アルゴリズムの基本問題に迷路を解くというものがあります。
迷路をグラフの一種とすることで、グラフの探索アルゴリズムが使えます。
基礎的なグラフの探索アルゴリズムに幅優先探索と、深さ優先探索があります。

幅優先探索と深さ優先探索

それぞれ、どのように動作するのか見てみましょう。
まずは、空の迷路を幅優先探索で解いてみます。

左上をスタート、右下をゴールとすると、探索済みのセルを水色に塗ってます。
幅優先探索だと水が広がるように、探索が進んでいきます。これは、スタート地点から近いセルの順に見ていくというアルゴリズムだからです。余談ですが、幅優先探索は絵の塗りつぶしにも使われてます。
幅優先探索が迷路に向いてるのは、それぞれのセルに最短の前のセルと、そこまでの移動回数を保存しておくことで、迷路を解くと同時に最短経路も割り出せるからです。

map_empty_bfs.gif

こちらは、猪突猛進  深さ優先探索です。とにかく自分がいる場所から先に進んでいきます。
どちらのアルゴリズムでも全部のセルを探索してますが、深さ優先探索の場合の経路は無駄が大きいですね。

map_empty_dfs.gif

まぁ、でも迷路によっては特に変わりません
こちらは、幅優先

map_sample1_bfs.gif

こっちは、深さ優先

map_sample1_dfs.gif

ゴールがスタート地点より、もっとも遠い場所にある場合で、最短距離が不要な場合は
そんなに変わらなく見えますね。

ゴールが近いと、幅優先探索の方が少ないステップで見つかります。
こちらは、深さ優先探索に不利な例

幅優先

map_sample2_bfs.gif

深さ優先

map_sample2_dfs.gif

実装

深さ優先探索は、再帰関数で書くことが多いのですが、個人的にはWhileループを使った方法が
オススメです。一旦、やり方を覚えてしまえば、データ構造を変えることで、深さ優先、幅優先どちらもシンプルに書けるからです。

まず、幅優先探索から

基本的に、行けるセルをチェックして、Queueに積んでいきます。
Queueの場合、積まれたセルが一番後回しになるため、近い順に迷路をチェックしていけます。

func BFS(movie []image.Image, m CellMap) []image.Image {
    var n Point
    // Queue に初期値を積む
    queue := []Point{Point{1, 1}}
    for len(queue) > 0 {
        // queueから取り出す
        n, queue = queue[0], queue[1:]
        // 行けるセルとをチェック
        for _, d := range directions {
            if m[n.X+d.X][n.Y+d.Y] == GOAL {
                return movie
            }
            if m[n.X+d.X][n.Y+d.Y] == 0 {
                m[n.X+d.X][n.Y+d.Y] = VISITED
                // Queueに積む
                queue = append(queue, Point{n.X + d.X, n.Y + d.Y})
            }
        }
        movie = shot(movie, m) // GIFアニメを一コマ撮影
    }
    movie = shot(movie, m) // GIFアニメを一コマ撮影
    return movie
}

こちらは、深さ優先。
Queueの代わりに、Stackを使います。
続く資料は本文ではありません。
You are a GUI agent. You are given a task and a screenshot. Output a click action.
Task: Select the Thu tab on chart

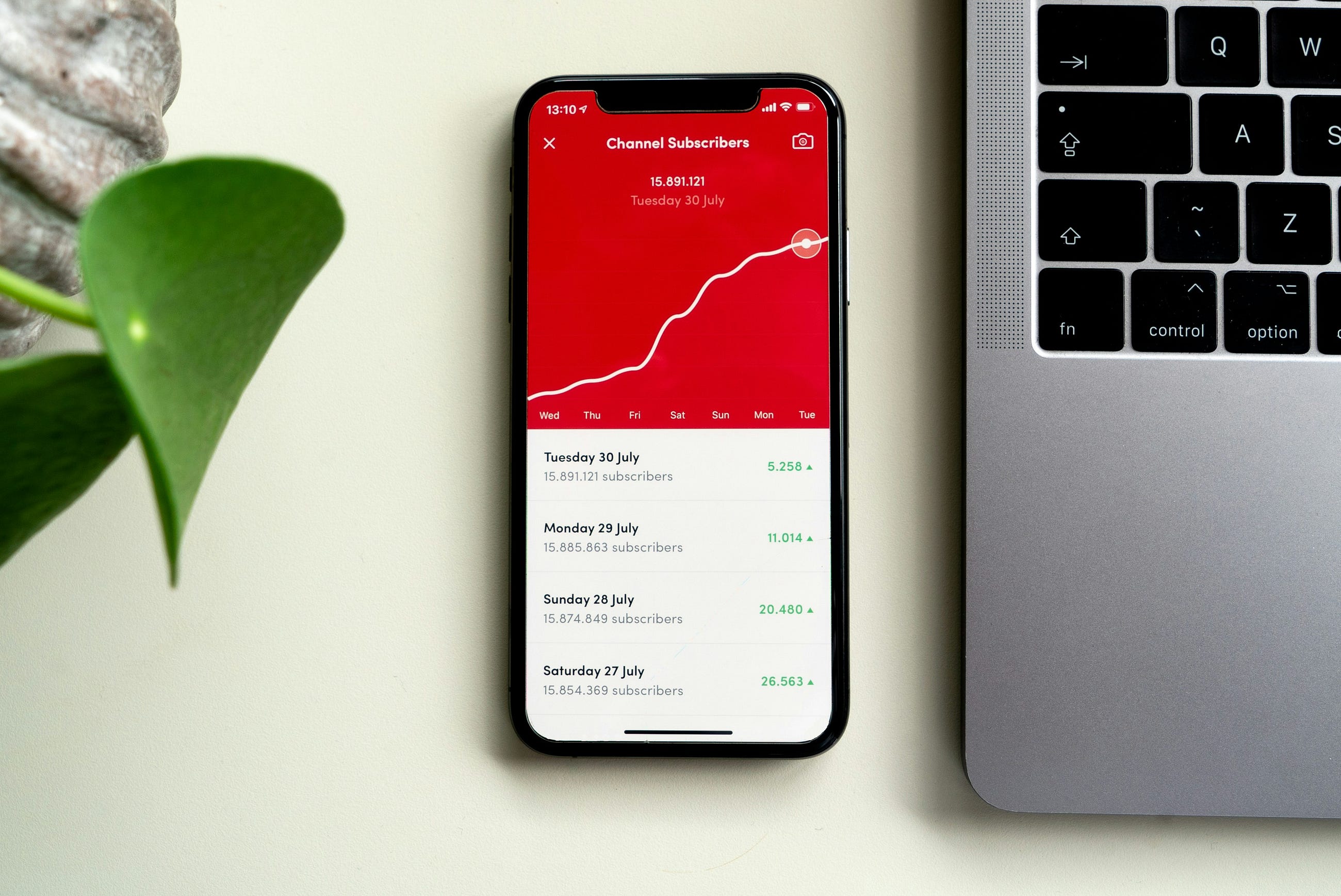(x=591, y=414)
Stackでは、最後に追加した要素が、次で使われます。
ですので、見つかった順に深堀していくことができます。

func DFS(movie []image.Image, m CellMap) []image.Image {
    stack := []Point{Point{1, 1}}
    var n Point
    for len(stack) > 0 {
        n, stack = stack[0], stack[1:]
        m[n.X][n.Y] = VISITED
        for _, d := range directions {
            if m[n.X+d.X][n.Y+d.Y] == GOAL {
                return movie
            }
            if m[n.X+d.X][n.Y+d.Y] == EMPTY {
                stack = append([]Point{Point{n.X + d.X, n.Y + d.Y}}, stack...)
            }
        }
        movie = shot(movie, m)
    }
    movie = shot(movie, m)
    return movie
}

幅優先はQueue 深さ優先は、Stackとすることで基本的なコードの構造は全く同じですし、
デバッグも容易です。

余談

余談ですが、このデータ構造を優先度付きQueue(Priority Queue)にすると、ダイクストラ法を実装できます。ダイクストラ法は、グラフの辺に重み付けがある場合に使う最短経路探索アルゴリズムです。

GoでのStackとQueueの実装にはもっとうまい方法があります。上記のやり方だと、メモリがうまくGCされないのという欠点があります。
リンクリストを使うのが良いでしょう。 container/listを使った例
スライスを使った例でも、stackも最後の要素を使うようにすれば、append部分を早くできますね。